Task goal
Retype all of the lines below with no changes.

Entries taken from a collection
.....
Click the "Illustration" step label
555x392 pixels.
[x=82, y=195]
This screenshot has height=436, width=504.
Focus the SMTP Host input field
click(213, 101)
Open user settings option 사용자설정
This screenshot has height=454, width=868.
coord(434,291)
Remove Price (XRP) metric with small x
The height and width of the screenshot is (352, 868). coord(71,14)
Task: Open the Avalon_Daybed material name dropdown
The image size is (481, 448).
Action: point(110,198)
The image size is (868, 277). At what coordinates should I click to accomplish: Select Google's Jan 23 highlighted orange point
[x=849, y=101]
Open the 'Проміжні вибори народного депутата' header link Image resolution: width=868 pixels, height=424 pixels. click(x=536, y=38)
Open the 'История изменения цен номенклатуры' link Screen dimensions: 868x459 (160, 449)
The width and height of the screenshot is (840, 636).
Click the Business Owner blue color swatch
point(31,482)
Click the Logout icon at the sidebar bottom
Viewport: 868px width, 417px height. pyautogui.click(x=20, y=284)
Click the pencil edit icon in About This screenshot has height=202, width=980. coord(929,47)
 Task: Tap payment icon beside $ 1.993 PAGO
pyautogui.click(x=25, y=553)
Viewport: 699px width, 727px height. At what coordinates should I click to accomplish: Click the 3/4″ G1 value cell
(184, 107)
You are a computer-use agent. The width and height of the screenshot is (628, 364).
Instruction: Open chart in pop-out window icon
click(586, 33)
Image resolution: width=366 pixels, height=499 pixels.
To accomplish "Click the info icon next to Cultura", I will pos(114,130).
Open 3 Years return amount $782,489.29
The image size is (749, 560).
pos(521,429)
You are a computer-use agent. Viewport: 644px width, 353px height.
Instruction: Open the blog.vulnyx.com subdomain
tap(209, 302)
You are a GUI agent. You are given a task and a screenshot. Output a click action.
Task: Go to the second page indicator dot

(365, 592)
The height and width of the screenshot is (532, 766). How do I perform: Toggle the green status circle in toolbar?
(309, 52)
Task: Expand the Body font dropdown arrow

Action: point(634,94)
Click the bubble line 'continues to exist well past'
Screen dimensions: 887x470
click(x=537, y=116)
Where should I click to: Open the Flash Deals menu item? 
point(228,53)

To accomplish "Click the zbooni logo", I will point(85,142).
.....
Solution for this exercise
Click the "Illustration" step label
555x392 pixels.
[x=82, y=195]
This screenshot has height=436, width=504.
Focus the SMTP Host input field
click(213, 101)
Open user settings option 사용자설정
This screenshot has height=454, width=868.
coord(434,291)
Remove Price (XRP) metric with small x
The height and width of the screenshot is (352, 868). coord(71,14)
Task: Open the Avalon_Daybed material name dropdown
The image size is (481, 448).
Action: point(110,198)
The image size is (868, 277). At what coordinates should I click to accomplish: Select Google's Jan 23 highlighted orange point
[x=849, y=101]
Open the 'Проміжні вибори народного депутата' header link Image resolution: width=868 pixels, height=424 pixels. click(x=536, y=38)
Open the 'История изменения цен номенклатуры' link Screen dimensions: 868x459 (160, 449)
The width and height of the screenshot is (840, 636).
Click the Business Owner blue color swatch
point(31,482)
Click the Logout icon at the sidebar bottom
Viewport: 868px width, 417px height. pyautogui.click(x=20, y=284)
Click the pencil edit icon in About This screenshot has height=202, width=980. coord(929,47)
 Task: Tap payment icon beside $ 1.993 PAGO
pyautogui.click(x=25, y=553)
Viewport: 699px width, 727px height. At what coordinates should I click to accomplish: Click the 3/4″ G1 value cell
(184, 107)
You are a computer-use agent. The width and height of the screenshot is (628, 364).
Instruction: Open chart in pop-out window icon
click(586, 33)
Image resolution: width=366 pixels, height=499 pixels.
To accomplish "Click the info icon next to Cultura", I will pos(114,130).
Open 3 Years return amount $782,489.29
The image size is (749, 560).
pos(521,429)
You are a computer-use agent. Viewport: 644px width, 353px height.
Instruction: Open the blog.vulnyx.com subdomain
tap(209, 302)
You are a GUI agent. You are given a task and a screenshot. Output a click action.
Task: Go to the second page indicator dot

(365, 592)
The height and width of the screenshot is (532, 766). How do I perform: Toggle the green status circle in toolbar?
(309, 52)
Task: Expand the Body font dropdown arrow

Action: point(634,94)
Click the bubble line 'continues to exist well past'
Screen dimensions: 887x470
click(x=537, y=116)
Where should I click to: Open the Flash Deals menu item? 
point(228,53)

To accomplish "Click the zbooni logo", I will point(85,142).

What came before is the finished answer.